Now, apply this to risk analysis modeling and we can have a problem. If the estimates of task duration uncertainty in a schedule risk analysis are systematically too narrow, we will end up with an unrealistically narrow uncertainty about the delivery date. That is perhaps worse than doing no risk analysis at all since one has a false confidence in the delivery date – at least when a single estimate was used everyone knew it was a ‘guess’.

Fortunately, there are a number of elicitation techniques for getting good quality uncertainty estimates, and for monitoring and calibrating them to maintain and improve their quality.

Reason #5: Not including risk events

Developing a risk register is standard practice in project management these days. The risk register is a (usually very large) database of events that may occur with a description of the scenario, the probability of occurrence, and the impact they may have on cost, time to delivery and quality of the deliverable. There will also often be details about a mitigation plan and some analysis of the most cost effective risk management plan.
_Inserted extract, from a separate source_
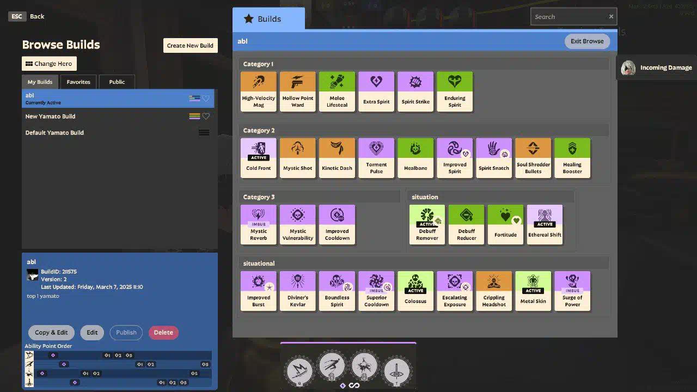Choose the Cold Front active item
This screenshot has height=392, width=697.
point(259,158)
Risks described in a risk register are often not modeled within the project schedule. Sometimes this is because it is too difficult (usually because the project plan is too detailed, or the risk register changes very frequently), often it is simply not considered useful. In general, it is not very useful to include the effect of very low probability (say less than 1 in 1000) risk events, unless there are many of them, because they have no significant impact on the metrics people typically use for delivery uncertainty (like the histogram or cumulative plots above, the P10 and P90 – dates we estimate to have a 10% and 90% chance of delivering before respectively).

The effect a risk event has on a project schedule is highly dependent on which task(s) are delayed. If it only has a moderate impact on a task that is not on the critical path with a lot of slack, then the delay effect may be negligible, and vice versa. Thus, the delay and cost impacts (resulting from delays) for each risk need to be kept up-to-date with changes in the project schedule, but rarely is this done systematically, and thus the risk register will fail to provide the correct guidance for prioritizing risk management.
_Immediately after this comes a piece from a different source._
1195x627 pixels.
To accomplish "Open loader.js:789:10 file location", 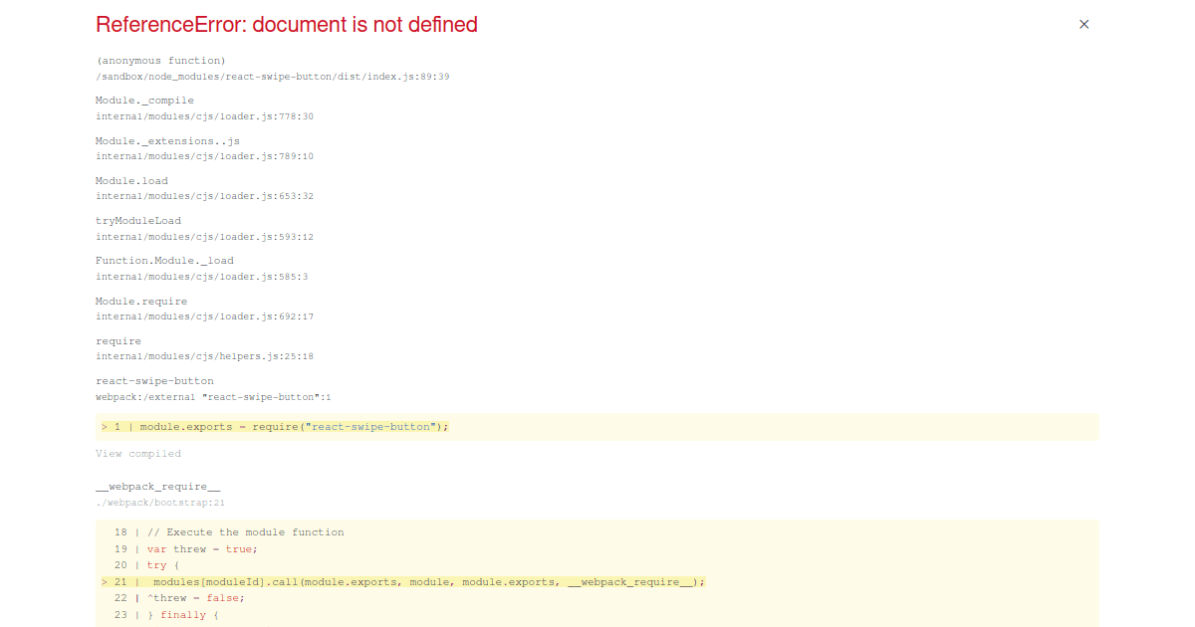I will pos(204,156).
The best approach is to keep a manageable list of the most important risks impacting a schedule and incorporate these into the simple project plan. There are a number of analytical tools available within ModelRisk’s Results Viewer that help determine the net impact of each risk and thus guide the manager towards an appropriate way of mitigating each risk. The key weakness in incorporating risk events is the estimation of probability. For example, we might estimate a risk event (like a chemical explosion) to have an impact of 60-150 days and be fairly sure that this is about right, but could not say whether 1% or 5% would be a more realistic estimate of probability, yet there is a five-fold difference between them. We often see analysts try to incorporate some uncertainty about the probability estimate, for example by using Uniform(1%,5%) in the above scenario. However, in a Monte Carlo simulation this is the equivalent of just using the mid-point value of 3%, so we haven’t added any extra uncertainty.

There are some techniques for estimating the probability of risk events, which involve decomposing the event into a sequence of individually more likely events that are easier to estimate.